Anyway, on to the main event! My.. guilty pleasure.. I call it Queso Mac after the chili con queso we always have when we go to mexican restaurants. Now, I grew up hating processed cheese. I actually wouldn't touch grilled cheese sandwiches until I moved to texas because I was under the impression they would always be filled with nasty kraft singles. That's right, kraft singles lovers. I SAID NASTY. Something about them does not work for me. So anyway, no cheese whiz, no nothing. Ew @ processed cheese. Then I tried a package of velveeta macaroni and cheese. And I fell in like. Then I had some queso made with spicy sausage and rotel tomatos and chilis at the superbowl last year. And I fell in love. Now, I don't cook with it, though I probably wouldn't be afraid of it if I had to, but I do like to make this dish. It's not exactly high cuisine but it is a tasty meal.

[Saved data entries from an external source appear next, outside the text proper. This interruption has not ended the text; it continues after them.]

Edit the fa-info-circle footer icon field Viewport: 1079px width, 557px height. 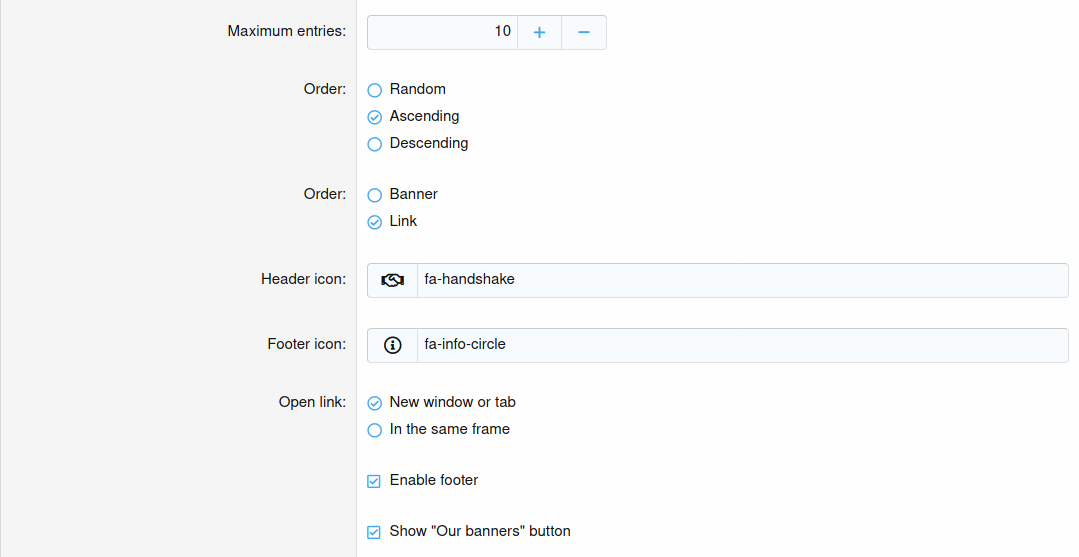(742, 345)
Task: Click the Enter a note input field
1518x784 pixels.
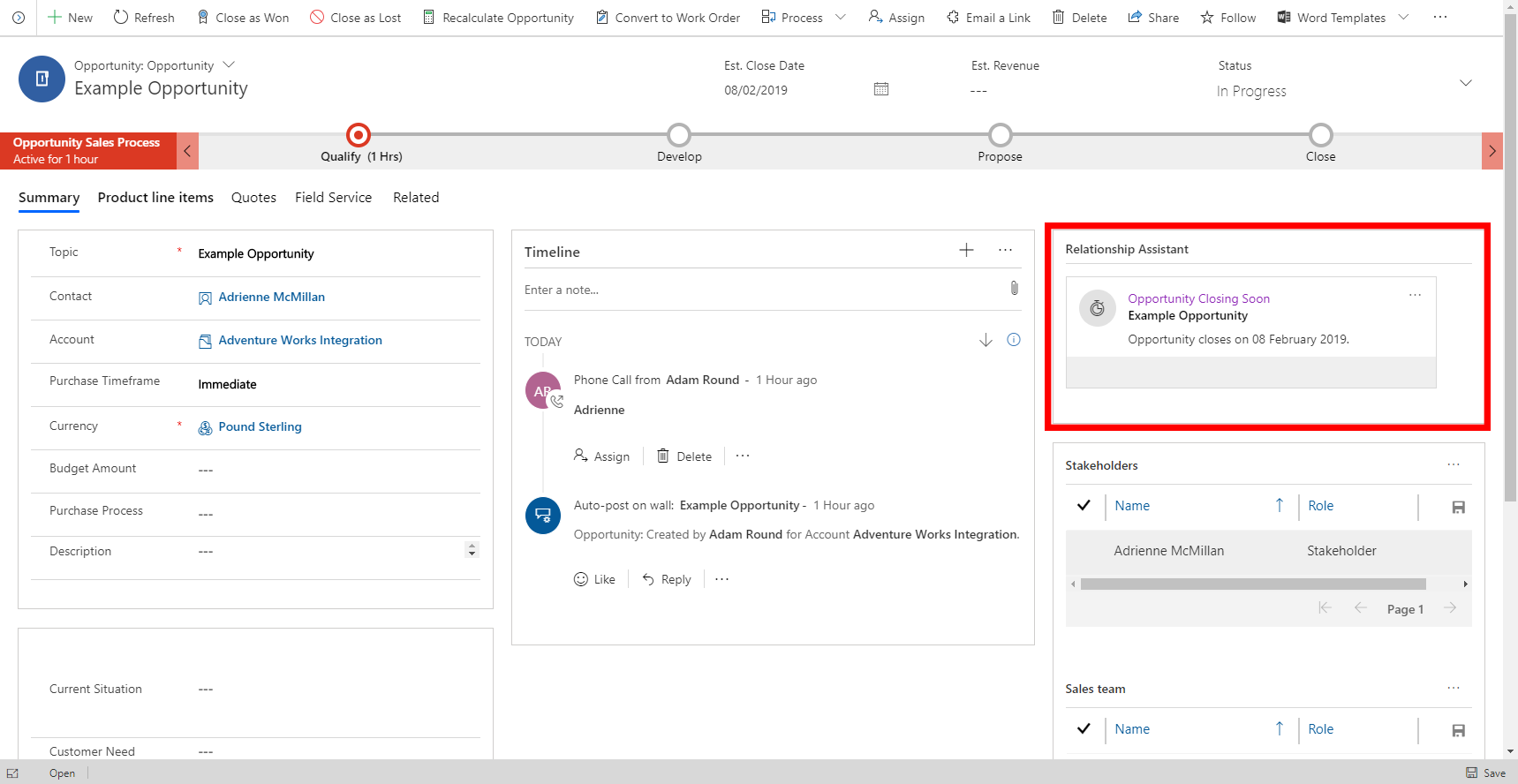Action: tap(759, 290)
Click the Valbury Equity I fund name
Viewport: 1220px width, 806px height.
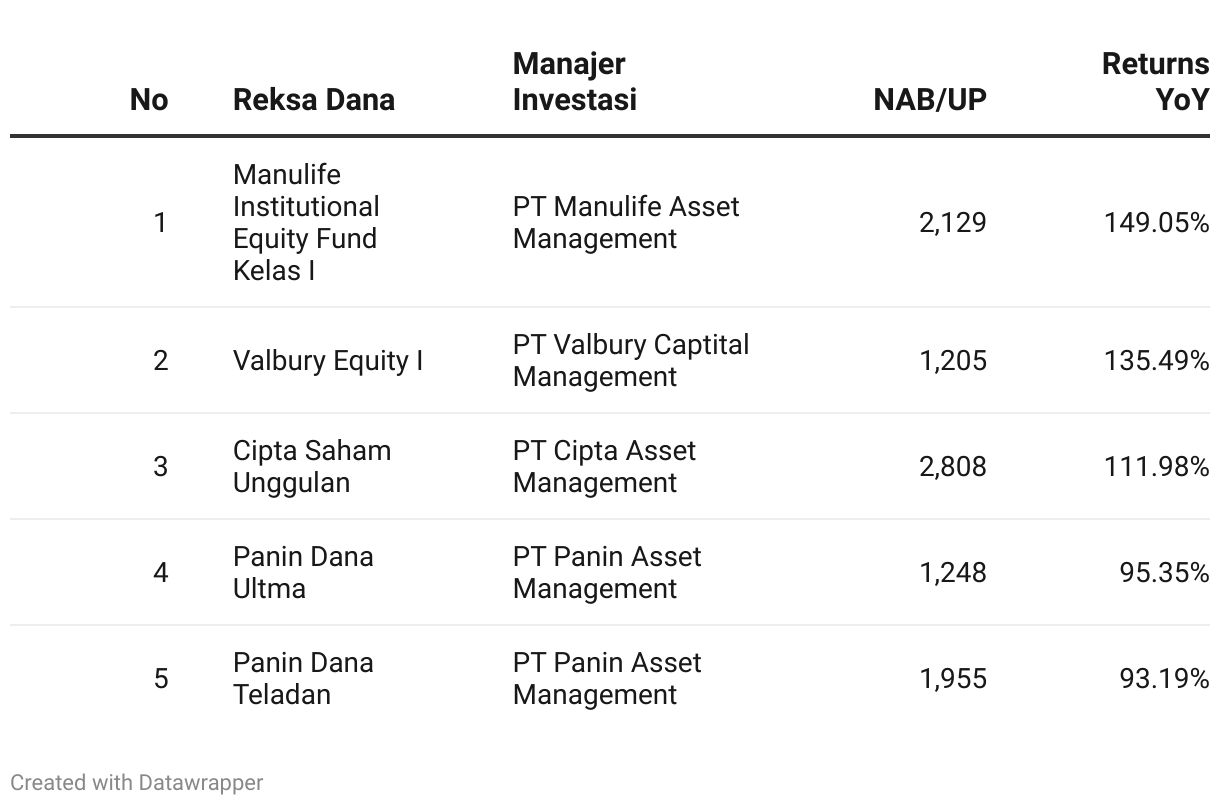[x=328, y=360]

Now, keep in mind, I only use a half a pound of ground beef because I prefer my noodle/meat ratio to be a specific way. Feel free to use a whole one but from the looks of it it would be pretty beefy. You'd almost be better off making it with 2 boxes of noodles. Aaaaaanyway. If you up the meat content don't forget to double or adjust the spices.
Half a pound of ground beef, a can of Rotel diced tomatos and chilis, and a package of original Velveeta mac.
Now, these are what I use: Garlic Powder, Cumin, Chili Powder and Zatarain's instead of salt. Onion powder also got used but it was busy doing who knows what with the Thyme and couldn't make it to the picture like THE REST OF THE FAMILY. *glare* 

You can use whatever spices you want, you can even not use any at all! It's really your choice, I just use those because it makes it more.. mexican..y. The rotel has plenty of flavor as it is. 

Queso Mac!

1 package of velveeta shells and cheese
1 can of rotel tomatos and chilis, mostly drained
1/2 pound of ground beef
1/4 tsp chili powder
1/4 tsp cumin
1/4 tsp onion powder
1/4 tsp garlic powder
1/2 tsp Zatarain's creole seasoning

First, set a pot of water to boil. As you set that on, start browning the meat. 
And apparently taking pictures of my red glowing burners causes them to turn purple. AWESOME. Don't mind my spillage on the side there. Sometimes spicing things gets crazy.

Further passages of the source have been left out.